Em meio a tal emaranhado de "conteúdos", o papel de influenciadores pode ser decisivo. De acordo com um estudo realizado pelos pesquisadores Darian Harff e Desirée Schmuck em 2023, influenciadores podem transmitir notícias de forma mais rápida, didática e compreensível em comparação com o que é veiculado na mídia tradicional. Isso pode afetar positivamente pessoas mais jovens, por exemplo. Afinal, a percepção de possuir maior competência para compreender assuntos distantes e complexos, como uma guerra em um país distante, pode desencadear maior interesse por temas políticos, sobretudo quando há um vínculo mais forte com o influenciador em questão.
Por outro lado, de acordo com um estudo
publicado em 2022 no The International Journal of Press/Politics, a
exposição frequente a influenciadores também aumenta o que denominam como
"percepção simplificada da política", o que pode fazer com que as
pessoas se tornem ainda mais cínicas sobre tais assuntos.
De fato, parte significativa dos brasileiros
interpreta as ações de políticos de diferentes inclinações ideológicas
meramente como "marketing" e "jogo de cena". A ideia de que
existem narrativas políticas que são construídas com única finalidade de
enfraquecer adversários nas redes sociais já é corrente entre pessoas comuns.

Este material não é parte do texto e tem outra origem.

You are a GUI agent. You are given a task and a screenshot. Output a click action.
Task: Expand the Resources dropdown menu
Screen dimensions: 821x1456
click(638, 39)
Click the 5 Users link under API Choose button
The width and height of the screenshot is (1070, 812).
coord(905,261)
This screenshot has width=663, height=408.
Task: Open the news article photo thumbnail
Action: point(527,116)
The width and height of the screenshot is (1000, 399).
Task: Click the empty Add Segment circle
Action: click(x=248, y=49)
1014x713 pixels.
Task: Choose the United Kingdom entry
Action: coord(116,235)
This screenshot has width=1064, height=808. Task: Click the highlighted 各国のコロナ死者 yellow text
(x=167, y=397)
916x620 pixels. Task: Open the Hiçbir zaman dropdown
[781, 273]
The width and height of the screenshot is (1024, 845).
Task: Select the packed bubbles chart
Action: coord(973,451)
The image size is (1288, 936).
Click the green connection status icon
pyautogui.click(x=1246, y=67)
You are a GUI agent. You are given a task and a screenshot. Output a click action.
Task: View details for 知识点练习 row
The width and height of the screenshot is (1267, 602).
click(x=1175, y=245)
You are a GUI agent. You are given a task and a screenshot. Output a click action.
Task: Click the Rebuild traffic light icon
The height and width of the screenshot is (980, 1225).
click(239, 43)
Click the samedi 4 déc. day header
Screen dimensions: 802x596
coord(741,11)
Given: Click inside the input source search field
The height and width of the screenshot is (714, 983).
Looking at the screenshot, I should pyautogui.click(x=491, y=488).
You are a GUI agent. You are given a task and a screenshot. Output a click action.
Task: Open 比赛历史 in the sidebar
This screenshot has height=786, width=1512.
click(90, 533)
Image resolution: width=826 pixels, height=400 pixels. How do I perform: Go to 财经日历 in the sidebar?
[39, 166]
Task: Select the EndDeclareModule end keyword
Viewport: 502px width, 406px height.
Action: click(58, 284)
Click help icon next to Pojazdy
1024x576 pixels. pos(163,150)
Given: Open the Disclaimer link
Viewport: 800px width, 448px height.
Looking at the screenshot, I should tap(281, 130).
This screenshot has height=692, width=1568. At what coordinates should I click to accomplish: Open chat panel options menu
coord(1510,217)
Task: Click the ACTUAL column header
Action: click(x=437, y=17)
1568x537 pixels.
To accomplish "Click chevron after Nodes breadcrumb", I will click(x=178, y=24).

Desprovida de maior substância, a política fica reduzida a um mero teatro para
atacar oponentes e fortalecer a própria imagem, inclusive se valendo de guerras
e tragédias humanitárias.
Ao entrevistar moradoras da cidade de
Salvador, Bahia, que votaram em Jair Bolsonaro nos dois turnos em 2018 e 2022,
logo foi possível perceber que, para elas, "Hamas",
"Faixa de Gaza" e "Israel" eram apenas abstrações
desprovidas de qualquer sentido concreto.
Os conteúdos sobre o
conflito a que possuem acesso chegam apenas pelo Instagram de modo
incidental, por meio de perfis como Hugo Gloss e Jojo Todynho. Em seus relatos
sobre a situação, vídeos de pessoas desesperadas querendo sair de um local
qualquer se misturam à notícia de um cantor americano que havia conseguido
escapar da guerra e mensagens com pedidos de oração pelas vítimas. A despeito
de ignorar nomes, eventos e cronologias, uma delas, sintetizou: "muito
triste o que está acontecendo lá".
Após assistirem a um vídeo de Eduardo
Bolsonaro condenando Lula e o PT por sua conexão com o Hamas, muito convictas,
todas afirmaram que, de fato, Lula e o PT são associados ao terrorismo.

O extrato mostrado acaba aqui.